Citizens Step Up, Government Steps Back
From Sol Duc to Port Angeles, residents are filling gaps—and asking who’s really in charge
This week’s Social Media Saturday captures a pattern that’s getting harder to ignore: residents organizing, donating, and speaking out—while confidence in local decision-making continues to erode. From a major win on the Sol Duc mirrored cabins to volunteers effectively subsidizing public services, Clallam County’s digital town square is asking a simple question: who’s responsible for the basics anymore?
On Facebook, local resident Heather Cantua shared a substantive update on the controversial mirrored cabin proposal near Sol Duc—and for once, it came with encouraging news. The Hearings Examiner denied the developer’s request to reconsider restrictions, rejecting arguments that the County overstepped its authority. In practical terms, the conditions stand. Now the question becomes whether the applicant will appeal.
Even more notable, Planning Director Bruce Emery is recommending the Planning Commission hold a meeting in the Western Region to gather direct input from residents on zoning and conditional use policies. For many who felt blindsided by proposals like Grouse Glen, this signals a shift toward transparency and local engagement—something residents have been asking for all along.
Elsewhere on Facebook, another resident highlighted a different trend: community members increasingly stepping in to do what many assume government should handle. Volunteer group 4PA continues to remove massive amounts of trash from public spaces, while local tennis advocates are now fundraising privately to resurface courts and install lighting after the city declined funding.
The takeaway wasn’t criticism of volunteers—it was admiration. But it came with a warning: when residents consistently donate time and money to maintain basic infrastructure, it begins to resemble a “volunteer tax.” At what point does generosity become a substitute for governance?
In another post, frustration with elected officials surfaced more directly. One resident reported receiving a notification that their email to County Commissioner Randy Johnson had been “deleted without being read.” Whether isolated or not, the perception matters. It raises an uncomfortable question: are everyday constituents being filtered out while institutional voices—NGOs, agencies, and political stakeholders—still get through?
For residents already skeptical about whether their input carries weight, moments like this reinforce a growing disconnect.
Following a KONP story on the proposed Dungeness River off-channel reservoir, one commenter offered a sharp critique: the project, once framed as a benefit for farms and fish, appears to have stalled after it became clear FEMA funding was never aligned with its true purpose. Attempts to reframe the project reportedly failed at the state level.
The broader concern? Years of planning, significant expense, and little to show for it.
Meanwhile, the weekly scanner reports painted a familiar picture: out-of-town offenders, violent altercations, assaults, and a shooting tied to a break-in. It’s the kind of activity that residents are seeing in real time—but often feel isn’t fully reflected in traditional coverage. The gap between lived experience and reported narrative continues to widen.
And finally, one widely shared image—originally from Seattle—imagines what a modern-day Norman Rockwell painting might look like. It’s less nostalgic Americana and more a snapshot of disorder, detachment, and uneasy normalization.
For many in Clallam County, it doesn’t feel like satire anymore. It feels like a preview.

Task directions —
Answer these questions using the Clallam County column.
1. Who denied the developer's request to reconsider restrictions on the Sol Duc mirrored cabin proposal?
2. What does the volunteer group 4PA remove from public spaces?
3. According to the notification one resident received, what happened to their email to County Commissioner Randy Johnson?

Provided records —
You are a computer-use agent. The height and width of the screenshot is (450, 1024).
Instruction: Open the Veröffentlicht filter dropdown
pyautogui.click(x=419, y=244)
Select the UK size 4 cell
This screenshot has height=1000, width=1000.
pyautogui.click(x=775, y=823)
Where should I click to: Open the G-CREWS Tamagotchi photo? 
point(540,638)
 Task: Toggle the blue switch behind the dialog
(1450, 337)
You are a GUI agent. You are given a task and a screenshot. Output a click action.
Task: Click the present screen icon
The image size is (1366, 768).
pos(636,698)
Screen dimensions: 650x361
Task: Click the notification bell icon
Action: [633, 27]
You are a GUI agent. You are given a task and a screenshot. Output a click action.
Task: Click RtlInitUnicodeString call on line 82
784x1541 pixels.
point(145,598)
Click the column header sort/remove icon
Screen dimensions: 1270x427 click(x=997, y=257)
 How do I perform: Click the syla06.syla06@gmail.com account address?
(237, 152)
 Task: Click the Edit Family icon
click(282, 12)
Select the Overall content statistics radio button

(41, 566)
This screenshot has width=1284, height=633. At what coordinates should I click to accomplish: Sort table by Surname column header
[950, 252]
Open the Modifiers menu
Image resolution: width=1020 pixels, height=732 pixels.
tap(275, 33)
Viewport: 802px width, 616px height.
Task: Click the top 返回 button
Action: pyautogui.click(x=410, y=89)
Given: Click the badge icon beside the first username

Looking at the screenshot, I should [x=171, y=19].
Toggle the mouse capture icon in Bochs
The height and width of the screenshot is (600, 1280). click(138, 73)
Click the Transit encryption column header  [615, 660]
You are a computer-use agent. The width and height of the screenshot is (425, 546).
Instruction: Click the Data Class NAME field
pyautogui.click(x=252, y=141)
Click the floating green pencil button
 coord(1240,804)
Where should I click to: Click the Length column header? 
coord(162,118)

The completed task —
1. The Hearings Examiner.
2. Massive amounts of trash.
3. It was deleted without being read.